Zimbabwe was held up as an example of coexistence in the 1980's, I had a teacher who was quite taken with the whole thing in 7th grade, where the differences between Zimbabwe and South Africa were actually part of our social-studies class.

Funny how that worked out, isn't it?
Leonstein
09-06-2005, 11:31
Proof?
All I can say is that Marxism was the first properly established theory that actually was used as a practical basis for a worker's rights movement.

How does this stateless condition come about? Marx doesn't explain, except through his half-baked "class-struggle" rubbish.
-snip-
Marx's basic premise, which you, though you say you are not a Communist, blindly accept, is bollocks. Capitalist society is not composed to two warring classes.
Listen, just for argument's sake, assume I have no opinion on Communism whatsoever. I told you, I do not accept the ideologies, I am not a communist. Marx's Theory is flawed because individuals are jealous of what other's have, because they will always strive to do better for themselves, even if that means hurting others. They are individuals, not ants.
The stateless condition comes about when the workers overthrow capitalism. A socialist society follows, in which the property is taken away from the capitalists. When there is no more threat from the outside (ie all other nations have also become socialist) communism can follow. In Theory.


It consists of 3 basic classes, working, middle, and upper.

The differences are as follows:

Working class works for a living

Upper class lets their money do the working (investment)

Middle class works for a living, but also have money working for them (investment)
Quotes please, or is that just your definition. I would say that today classes as such are beginning to disappear. Everyone becomes middle class to some extent.
Had you lived in Marx's time though, you would've realised there were classes, everyone acknowledged that. Rich people were proudly calling themselves upper class, and poor people were unified by their plight as the lower class. It is what our society evolved from.

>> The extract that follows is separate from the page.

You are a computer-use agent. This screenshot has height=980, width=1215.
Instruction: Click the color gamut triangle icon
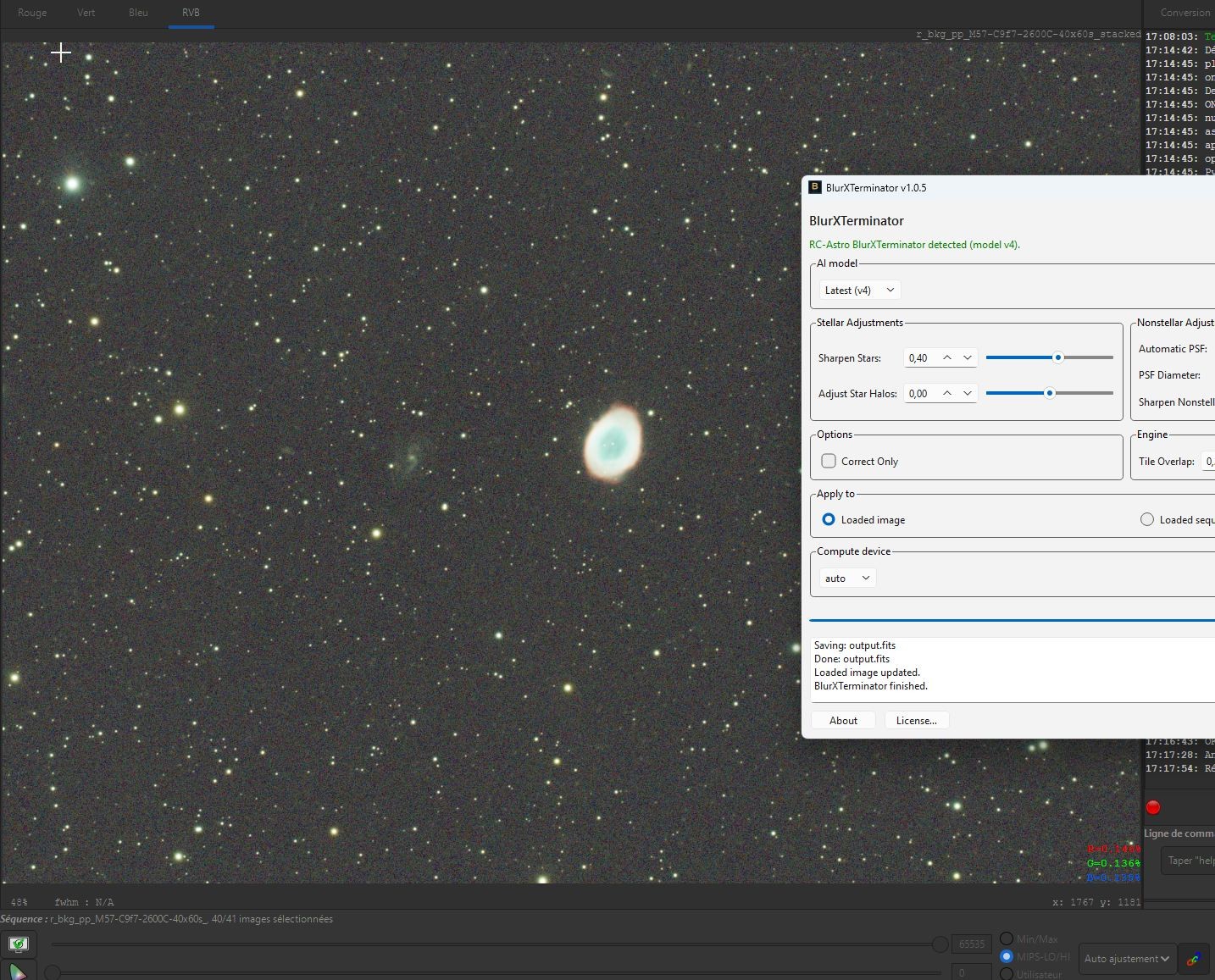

Marx's idea that people can be force-engineered by the government is bollocks. Never worked once in the real world, it only ever created resentment.
We finally found something we agree on. Nice isn't it?
But that wasn't Marx's idea though. He believed people were like that from the start. It's the basis for his philosophy, that everyone is born good and benevolent, not greedy and competitive. He was wrong.


Strawman attack.
Appeal to authority fallacy. I don't care if you named your cat Milton or Maynard, you're still wrong.
Another straw man, are you sure you're not studying agriculture? Not to mention another ad hominem.
We'll have a whole field of strawmen soon!

What do you expect from such attacks? You found words like ad hominem at google, and use them to try and discourage people who disagree with you? The fact that I know what a monopoly is, apparently better than you do, has nothing to do with anything other than this is my specialisation and you cannot tell me anything about monopoly-related inefficincies that I don't already know.
Fact is also that mentioning "Kofi Annan" instead of "the UN" had a clear reason, to which I object.


All you see is race.

If you say so. I prefer to take things in context. Fact is that White people and black people in countries like Zimbabwe and Namibia are not the same, socially. Which is what I object to. Once there is a country in which black land lords have armies of white workers working for them, I will be against that too.
Call it affirmative action.



And the problem with that is? The landowner is taking the financial risks, why should he not get the financial rewards, perhaps because he is white?

Refer to the big utilitarianism vs objectivism showdown. It will explain where I come from philosophically and were you come from.
Me being a Social Democrat, I cannot possibly hope to explain or convince you the reason why a financial risk is not enough reason for me to be the (almost) sole beneficiary of an action.


I thought you were worried about whether the situation of the blacks. It seems to be that whether whites benefit or not isn't necessarily relevant, and you've not shown how it is. The blacks who worked the white owned farms did benefit from it, they were paid for their work, and even housed.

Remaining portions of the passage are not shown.